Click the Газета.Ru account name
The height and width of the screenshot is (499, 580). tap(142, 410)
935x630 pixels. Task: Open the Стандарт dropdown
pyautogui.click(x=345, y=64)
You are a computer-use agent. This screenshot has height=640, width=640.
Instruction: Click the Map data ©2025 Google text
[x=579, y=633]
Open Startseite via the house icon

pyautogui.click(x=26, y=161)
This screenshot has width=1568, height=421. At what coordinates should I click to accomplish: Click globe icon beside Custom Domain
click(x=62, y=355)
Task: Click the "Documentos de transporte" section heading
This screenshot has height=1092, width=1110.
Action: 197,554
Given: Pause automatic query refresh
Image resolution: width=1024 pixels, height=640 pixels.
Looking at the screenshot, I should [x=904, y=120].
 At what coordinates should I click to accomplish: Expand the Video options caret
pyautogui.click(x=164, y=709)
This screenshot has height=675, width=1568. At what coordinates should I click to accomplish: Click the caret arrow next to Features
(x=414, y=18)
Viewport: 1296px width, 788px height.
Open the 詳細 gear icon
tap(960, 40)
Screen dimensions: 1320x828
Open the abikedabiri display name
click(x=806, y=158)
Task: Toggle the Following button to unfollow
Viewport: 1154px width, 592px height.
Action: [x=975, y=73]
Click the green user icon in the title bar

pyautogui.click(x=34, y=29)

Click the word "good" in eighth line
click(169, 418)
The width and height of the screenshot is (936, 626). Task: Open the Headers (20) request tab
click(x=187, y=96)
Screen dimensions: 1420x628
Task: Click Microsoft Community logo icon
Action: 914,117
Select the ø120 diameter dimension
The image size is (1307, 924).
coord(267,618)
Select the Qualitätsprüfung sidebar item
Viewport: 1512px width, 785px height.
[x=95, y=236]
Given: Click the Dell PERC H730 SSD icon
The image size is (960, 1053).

☆ ☆ ☆

[Aim of the exercise]: Once you reach the line with "935x630 pixels. Task: Open" in the data above, copy it and every line after it exactly, up to and including the line with "Given: Pause automatic query refresh".

[Answer area]:
935x630 pixels. Task: Open the Стандарт dropdown
pyautogui.click(x=345, y=64)
You are a computer-use agent. This screenshot has height=640, width=640.
Instruction: Click the Map data ©2025 Google text
[x=579, y=633]
Open Startseite via the house icon

pyautogui.click(x=26, y=161)
This screenshot has width=1568, height=421. At what coordinates should I click to accomplish: Click globe icon beside Custom Domain
click(x=62, y=355)
Task: Click the "Documentos de transporte" section heading
This screenshot has height=1092, width=1110.
Action: 197,554
Given: Pause automatic query refresh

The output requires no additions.